Work item => Look below for the line that contains "The image size is (1348, 762).", and write out exactly that line and all remaining lines of the listing, omitting pictures.

=-=-=-=-=

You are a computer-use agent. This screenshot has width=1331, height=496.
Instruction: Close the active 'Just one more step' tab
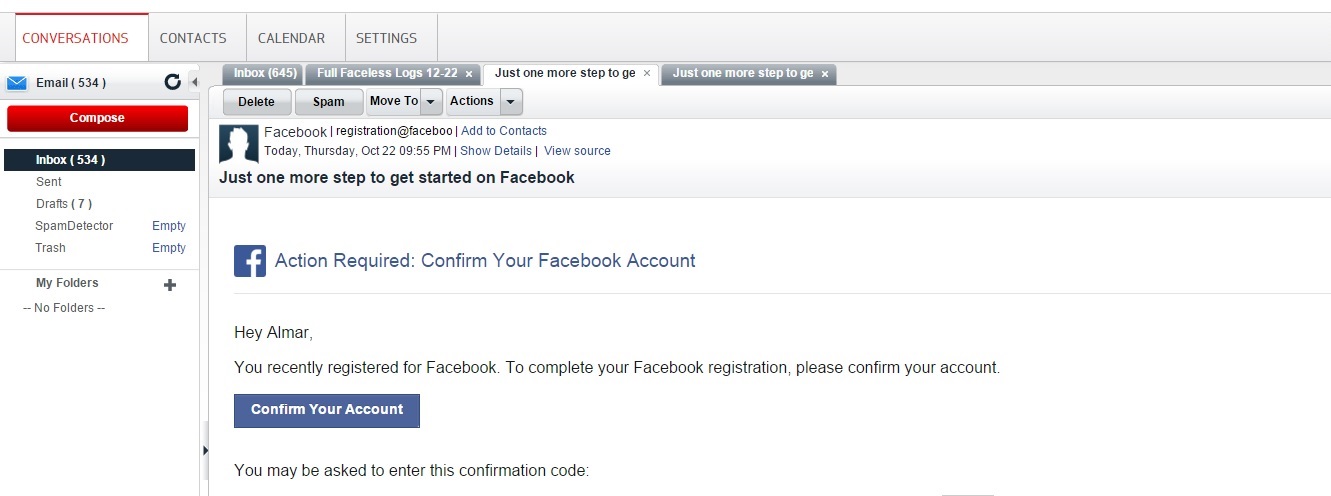click(x=647, y=73)
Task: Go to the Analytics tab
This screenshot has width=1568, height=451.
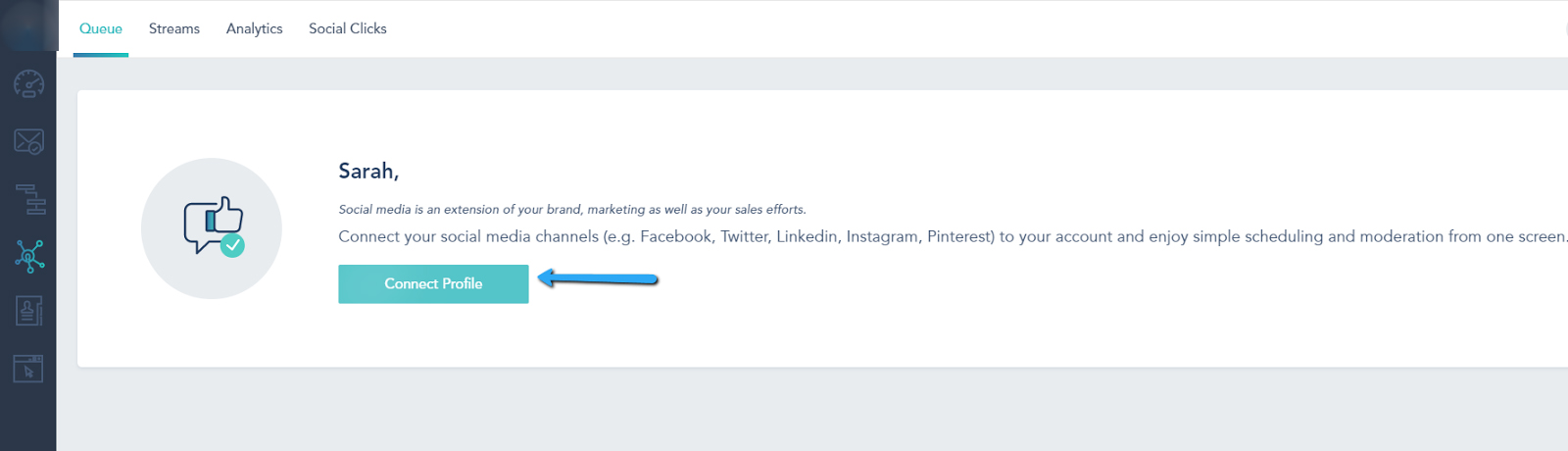Action: (x=254, y=28)
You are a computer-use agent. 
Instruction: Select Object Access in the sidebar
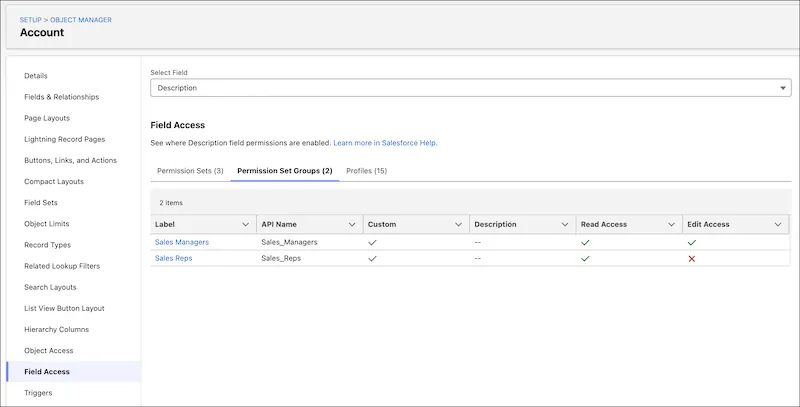(48, 351)
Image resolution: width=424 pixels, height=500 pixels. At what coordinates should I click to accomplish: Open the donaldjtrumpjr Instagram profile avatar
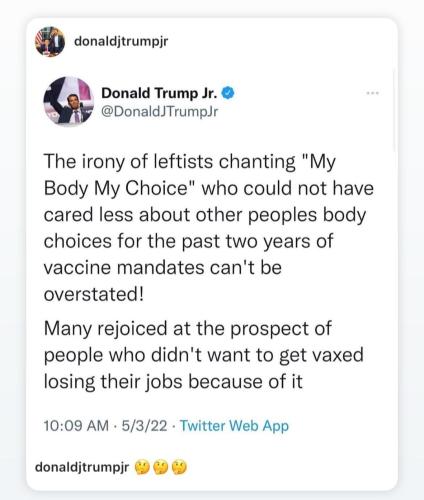coord(50,42)
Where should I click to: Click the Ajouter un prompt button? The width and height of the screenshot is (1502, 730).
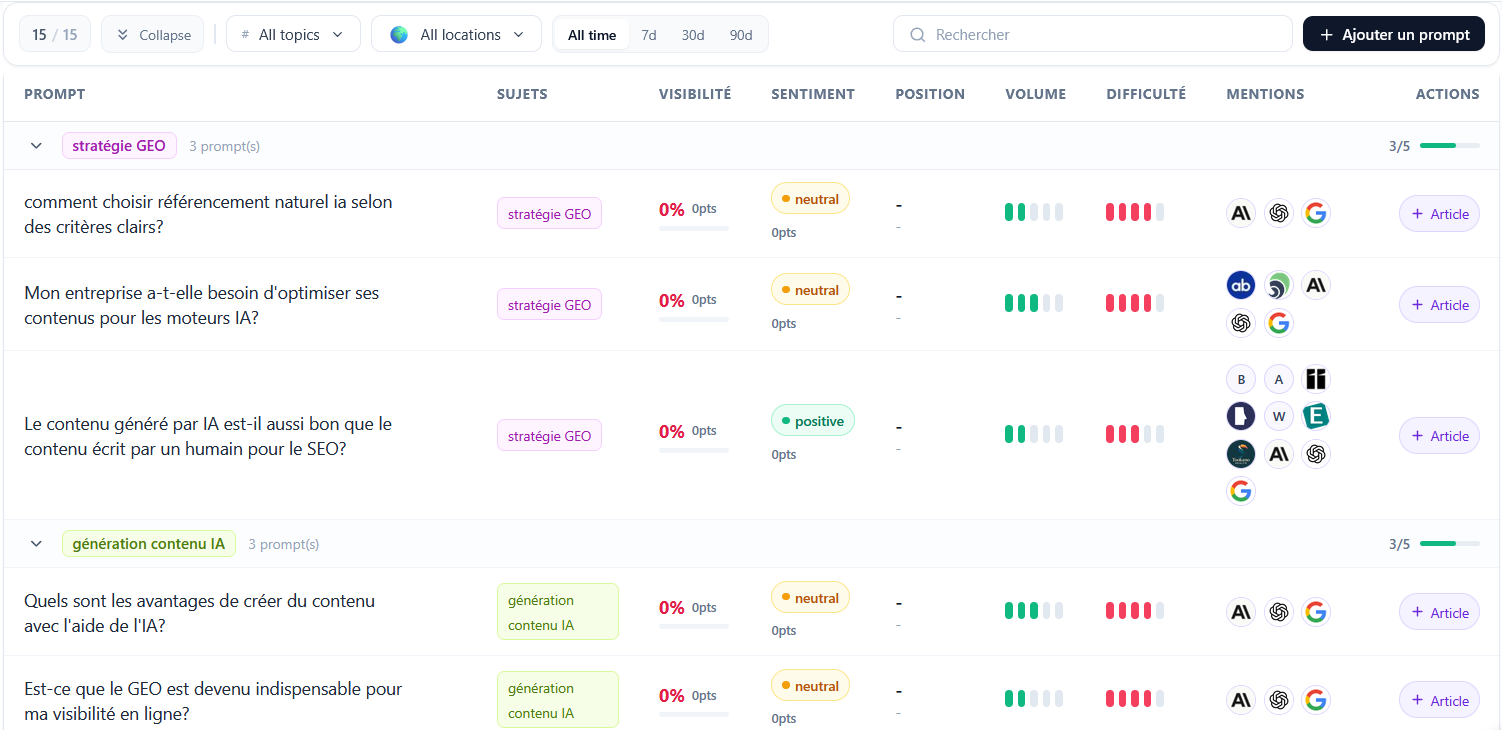[x=1394, y=34]
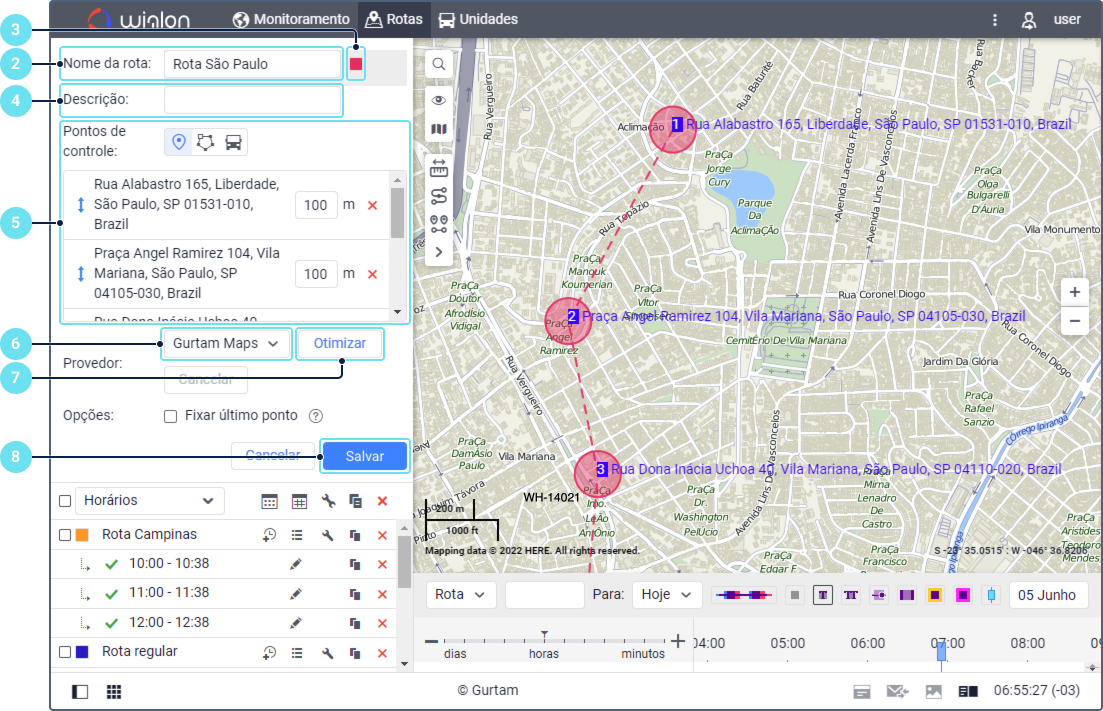
Task: Go to the Unidades tab
Action: (478, 19)
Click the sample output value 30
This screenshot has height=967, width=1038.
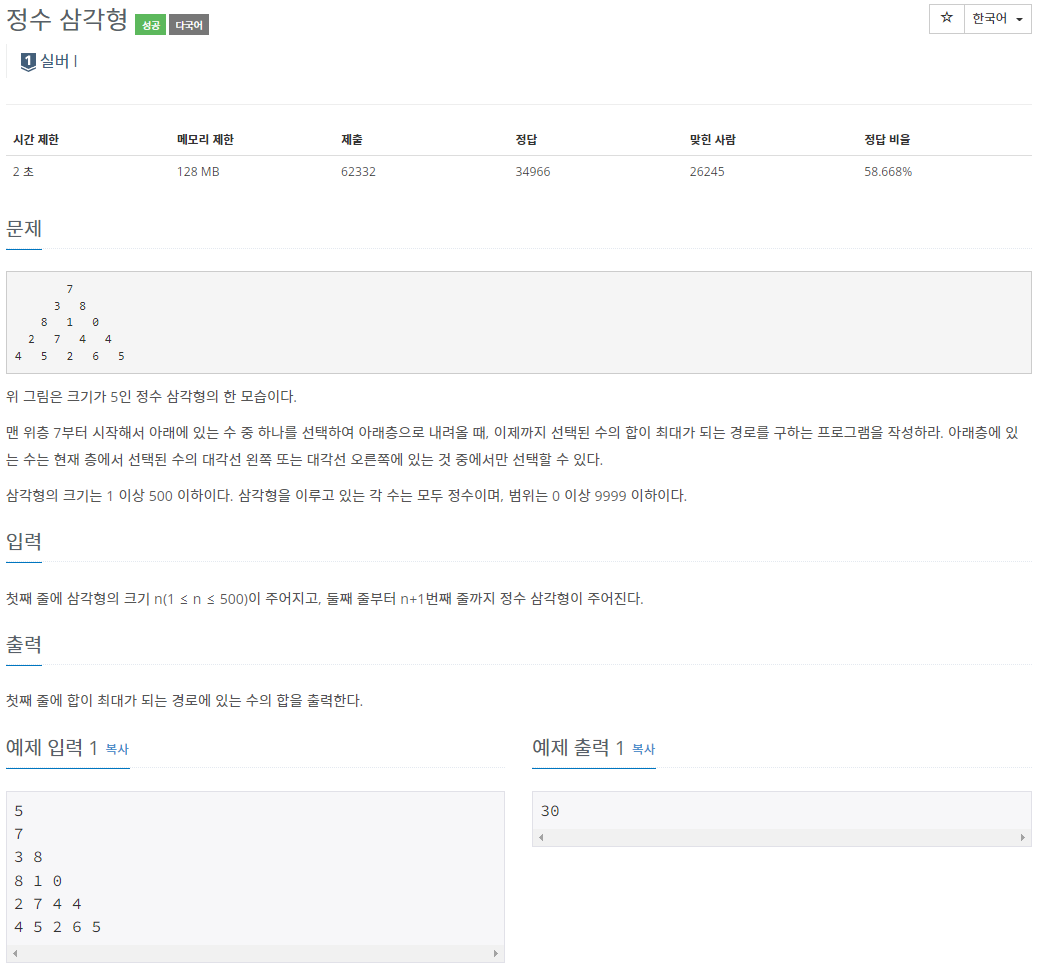click(550, 811)
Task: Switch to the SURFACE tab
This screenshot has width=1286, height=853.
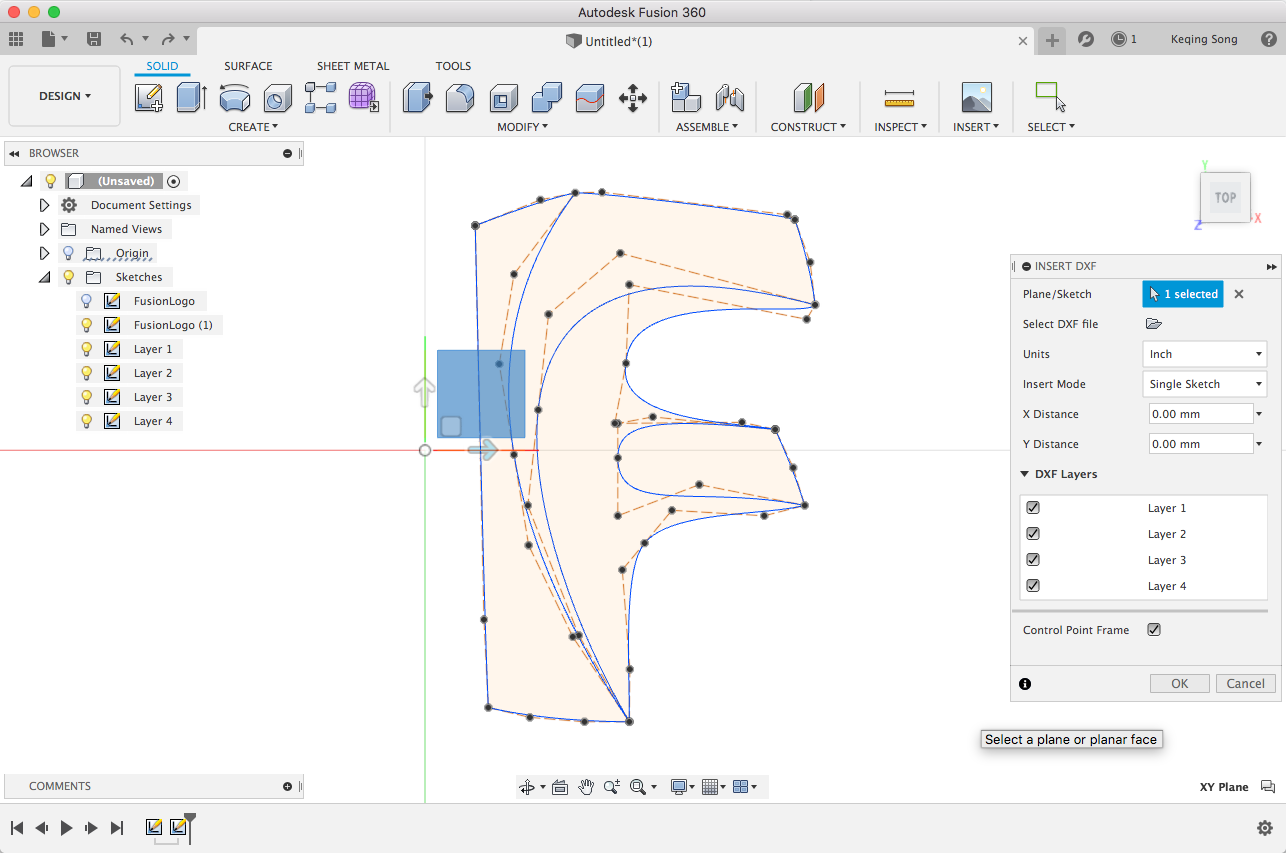Action: click(248, 66)
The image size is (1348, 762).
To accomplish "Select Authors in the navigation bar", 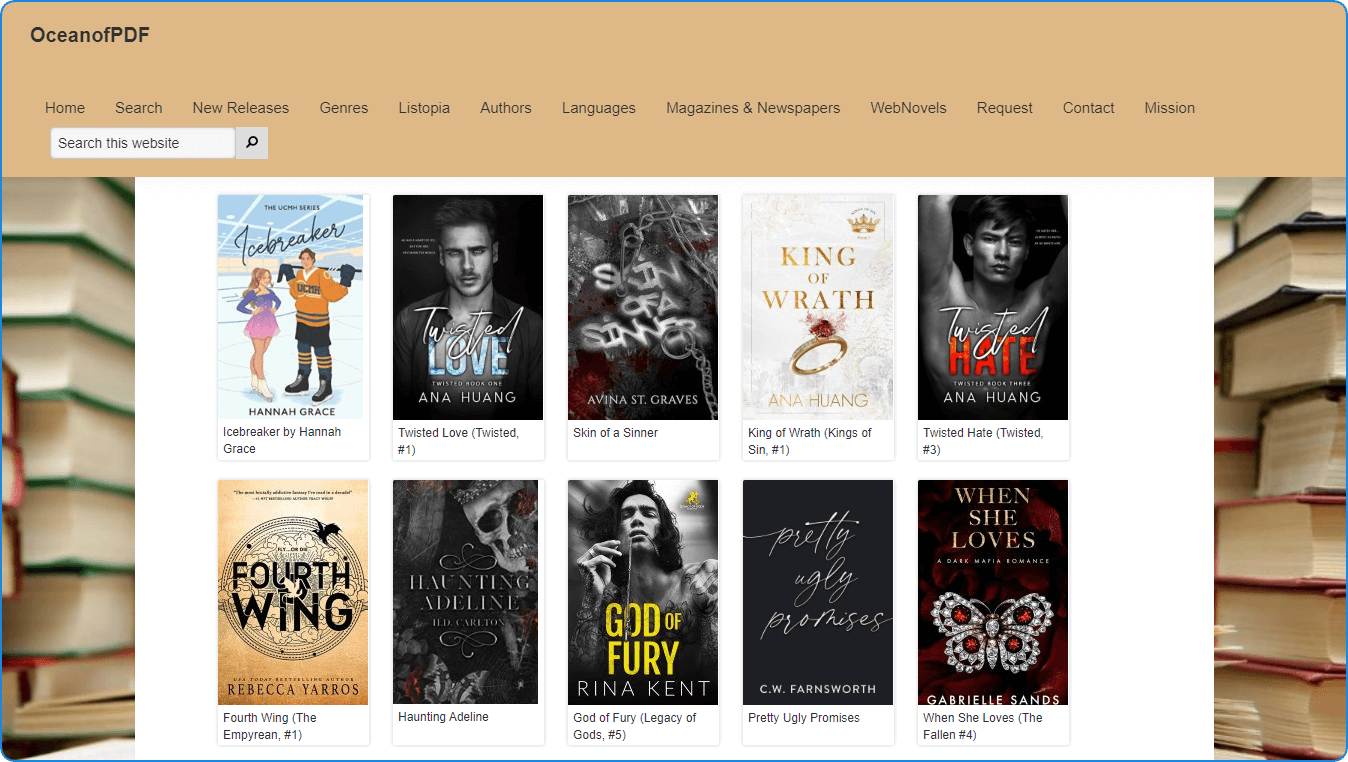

=-=-=-=-=

Output of the exercise =>
The image size is (1348, 762).
To accomplish "Select Authors in the navigation bar", 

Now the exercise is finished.